Yes. I didn’t put it in the book as much, and that was actually a tough decision for me, but I used to obsessively weigh myself. I would get up every morning and before I even brushed my teeth I was on the scale. That was not healthy. I put it in the book, but I had already talked about a lot of triggers. After those initial years and postcollege, I got better. The scale was still in the house but not really within sight, which is good for me because I have ADHD so literally out of sight, out of mind.

But with the pandemic, these diet, exercise, and fitness companies clearly weren’t happy because people were sitting at home “getting fat,” but they were not bent out of shape about it. They’re like, Oh, well, my body’s doing its best. So they ramped up these anti-fat messages. I remember people were talking about the “COVID 15,” the 15 pounds. I’m like, Are you deadass? Stuff like that was really hard as someone who struggled with disordered eating and my weight. I really couldn’t believe it, and it was really affecting my psyche. The first thing that happened after I kept seeing these messages over and over again was bringing my scale back into view. In the back of my head, I knew, I’m in trouble. Once I let that little harrowing moment come and pass, I threw the scale out.

Were you worried this would be triggering for you to write about or for readers to read?
I think both.

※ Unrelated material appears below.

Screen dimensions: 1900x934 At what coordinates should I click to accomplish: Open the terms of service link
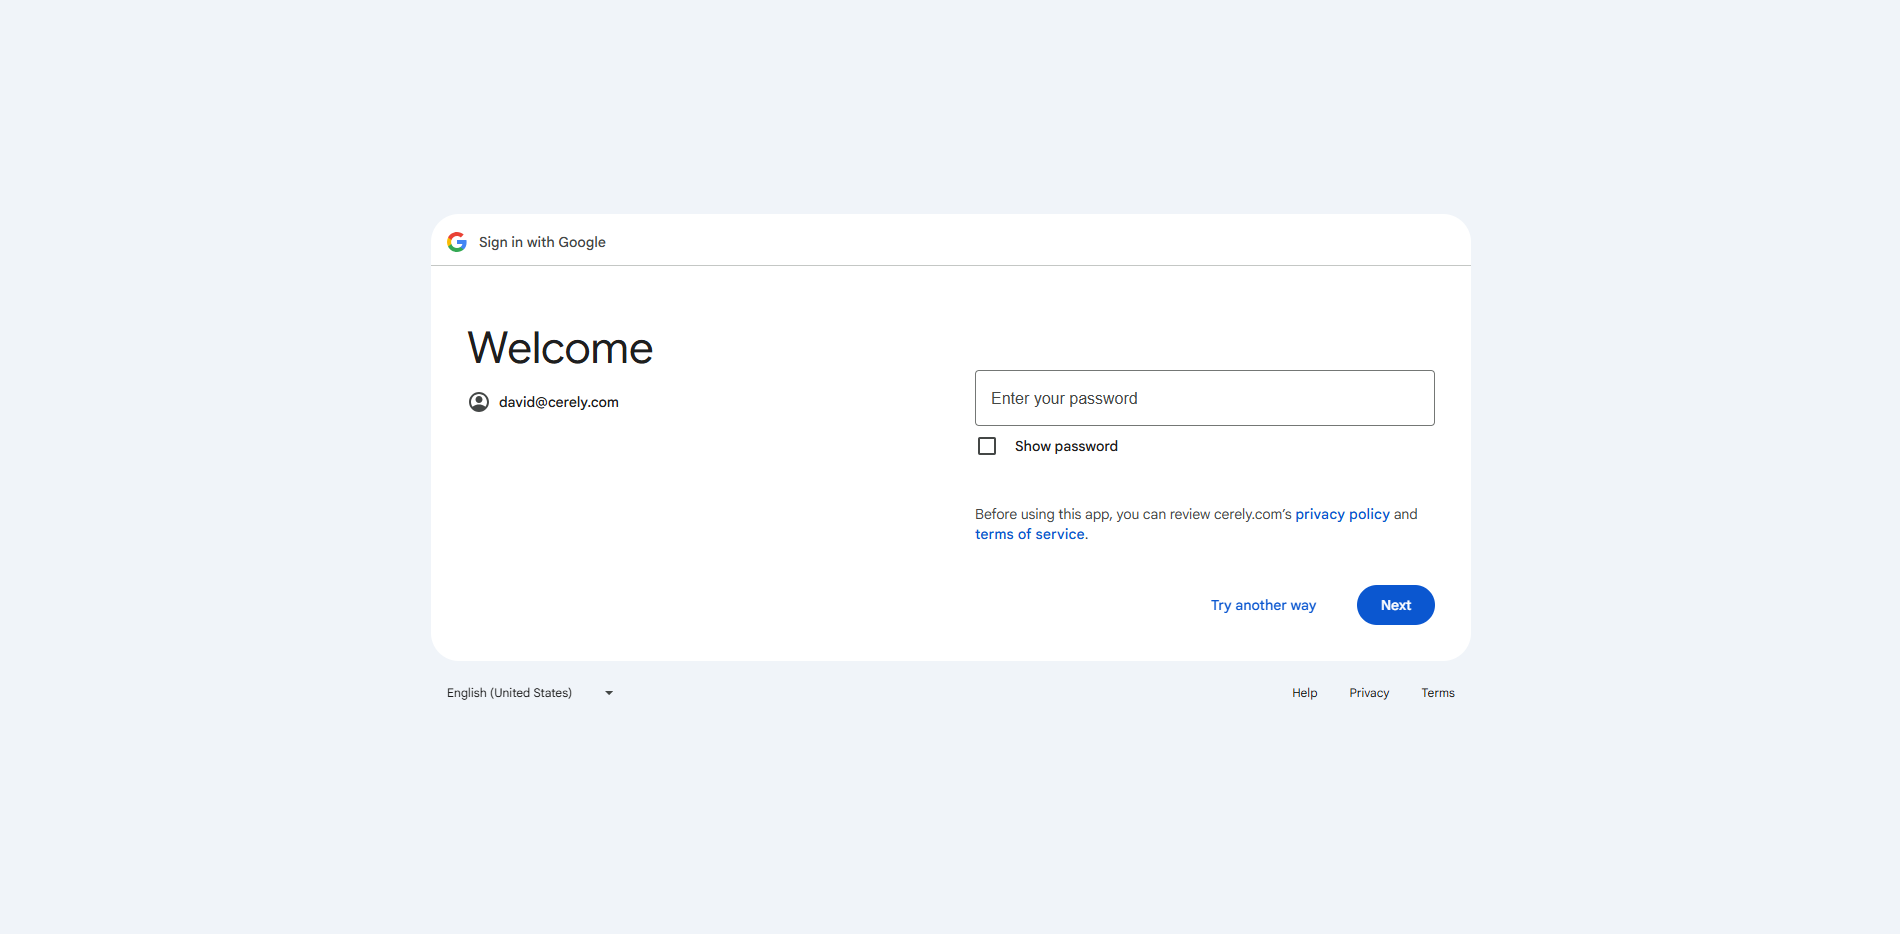tap(1030, 534)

The scale, I mean, there’s a reason I put it on the cover. The scale has been a tool that’s been used to antagonize people for eons. Even writing about the crazy diets and exercise regimen I had was a lot for me. I just knew that trying to talk about that scale … I would’ve been like, I can’t do it. I also do try to look out for my audience as well because I know that can be really triggering for others. I don’t mind talking about it at length, but putting it on paper is a little bit different for me. I process by writing, so it’s one of those things where I’m like, Okay, that one, I got to put that aside. Maybe another day we’ll try to tackle writing about it. I definitely was looking out for myself but also for people who have that same battle that I’ve had with scales.

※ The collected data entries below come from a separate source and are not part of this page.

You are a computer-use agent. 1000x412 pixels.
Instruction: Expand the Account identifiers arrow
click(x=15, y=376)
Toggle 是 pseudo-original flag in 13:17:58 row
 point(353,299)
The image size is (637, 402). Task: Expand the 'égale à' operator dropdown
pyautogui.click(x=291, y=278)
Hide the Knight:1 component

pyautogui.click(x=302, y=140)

You recently tweeted about your book rising the best-seller ranks in Amazon’s “Feminist Theory” category. Do you think of this book as a theory book or a memoir or a combo?
First and foremost, it is a memoir; it is my story. But I am a feminist. Those politics, those thoughts, are literally all over the book, so if someone wanted to call it theory, I wouldn’t personally mind. Would I call it that myself? I don’t know — it feels awkward when I say it — but if someone else were to say it, I’d be like, I get it.

What is your intention with the book?
My mission was to inform whatever audience finds the book that fatphobia is very sinister. The origins are obviously racism and anti-Blackness. Fatphobia’s reach is very intense. It’s the reason why airline seats look like that — very skinny, very uncomfortable; for some, the belt doesn’t even naturally go around you, so you have to get an extender, an extra belt to tie your regular belt, right? Barstools. I won’t even explain it, but just think about bar stools. Something that seems as simple as clothes. When I walk into the standard clothing shop or mall, there’s like a 99.9 percent chance they’re not carrying my sizes. That’s just a thing that’s accepted. If you won’t give me clothes to wear, how will I go outside and exist in society?

And that’s the fucking point. These things, unconnected, seem very innocuous, but when you put them together, it’s a very sinister and coordinated effort to push fat people out of society, even if it’s not being said overtly. Racism and racist structures in this country don’t openly say what they’re doing or how they’re harming. You just have to be paying attention. That was really my intention. I used my stories as a vehicle to deliver those messages so that people could see the context of what I was talking about.